Political opinions that had often been fashioned through the influence of parents and grandparents decades before were usually handed down like precious gems to help enlighten and guide the attitudes of the city’s citizens. For reasons that are still mysterious, during my growing-up years, it was naturally assumed that someone with a French-Canadian name like Ouellette, Chaput, Beauparlant, or Vallois would vote a straight Republican ticket on any municipal, state, or national issue from dogcatcher to President of the country.

Boston’s Mayor Curly

In contrast, anyone of an Irish background could be counted on as a died-in-the-wool supporter of Democratic causes, which we, Canucks, often found distasteful at best, and often politically corrupt.

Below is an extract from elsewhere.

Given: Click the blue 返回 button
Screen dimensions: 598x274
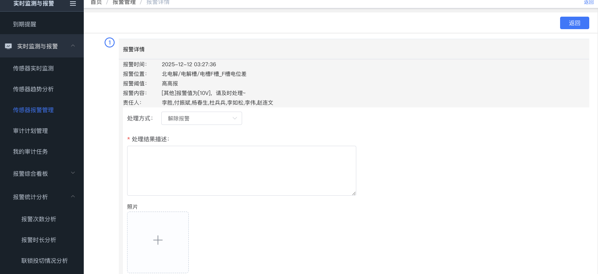Looking at the screenshot, I should [574, 23].
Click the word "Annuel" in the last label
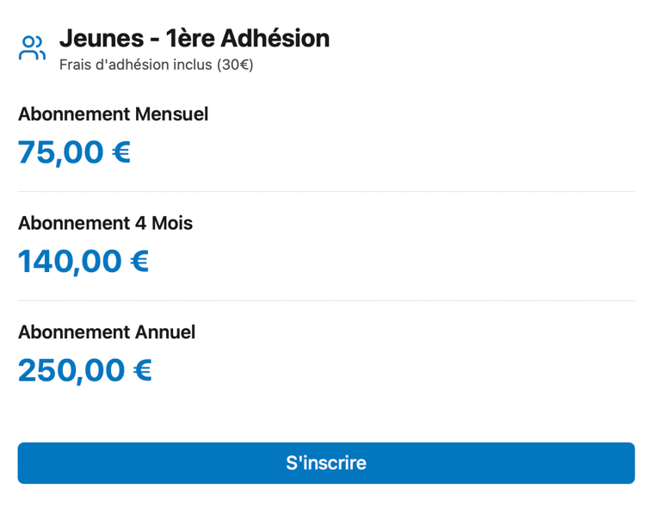The height and width of the screenshot is (513, 661). tap(165, 332)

The case of Boston’s Mayor Curly was proof positive that buying the favors of a political figure through graft and corruption represented the very essence of American democracy, at least, in the Greater Boston area. That would, naturally, also include any town or city in Middlesex County where Lowell is located.

As a young lad trying to understand the rules of the game needed in reaching a practical appreciation of life in the Big City (Note that for a kid without a family car and living in one of the city’s several, scattered, ethnic neighborhoods, the city seemed large), it was important to gauge the different religious, political, economic, cultural and linguistic attitudes of those people with whom we might need to work. As news-paperboys in that era, both my brother and I were required to develop good working relations with our customers of all ethnic flavors – Protestants, Catholics, Jews, etc. We were required to get along with everyone, an excellent challenge for any boy or girl trying to succeed in this world of many callings.

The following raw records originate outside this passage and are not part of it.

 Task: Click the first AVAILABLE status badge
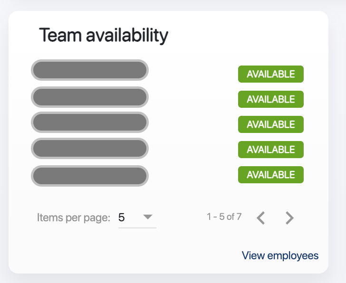coord(270,74)
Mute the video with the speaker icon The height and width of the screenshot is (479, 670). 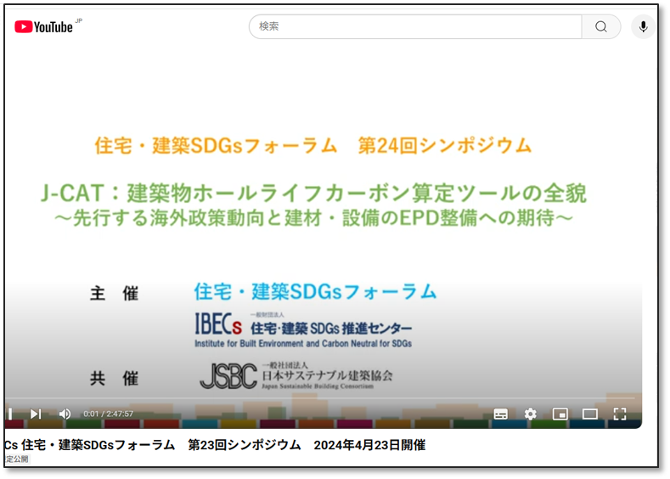click(65, 414)
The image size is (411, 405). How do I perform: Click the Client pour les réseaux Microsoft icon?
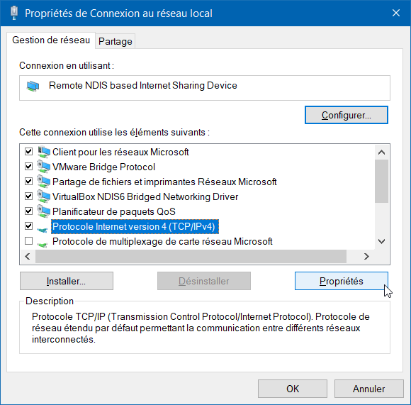click(x=43, y=152)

Many years later, after my brother and I had individually selected our own business and career directions, these early days of practical experience served us well. An elementary course on basic “street smarts” had not been included among the many fine topics taught at Saint-Louis de France elementary school on Boisvert Street in Centralville.

les soeurs de l’Asomption de Nicolet, Quebec

However, through the support and daily encouragement of our local newspaper, the Lowell Sun, this crucial, educational oversight of the good nuns – les soeurs de l’Assomption – was nicely remedied.

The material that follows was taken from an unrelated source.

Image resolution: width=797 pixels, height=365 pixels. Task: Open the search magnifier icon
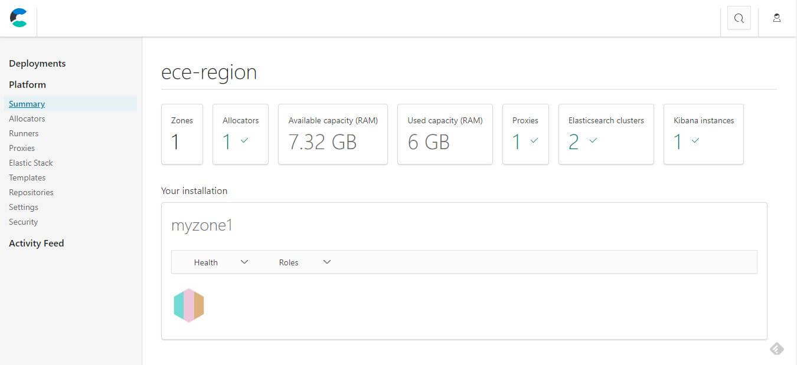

Bob and I, the friendly local newsboys, rolled with the political punches as we spread the national and international gossip, opinions, and misunderstandings of the day, which were wedged somewhere among the weather forecast, the comics, the ads, and, most importantly, the sports section. In Lowell’s working-class neighborhoods, news about the recent baseball, basketball, or hockey results, depending on the season, represented the crowning essence of the good life in the city. Everyone lent a willing eye – this was before television – to the happenings of the Red Sox, Celtics, and Bruins as found in the Lowell Sun. Note that the regional football team, the Patriots, was still a far-off dream in the minds of the Boston movers and shakers. But, in a modest and important way, we, two brothers, had gotten involved at an early age in the life of the town. This commitment to the community helped us later, I believe, in dealing with the demands of citizenship.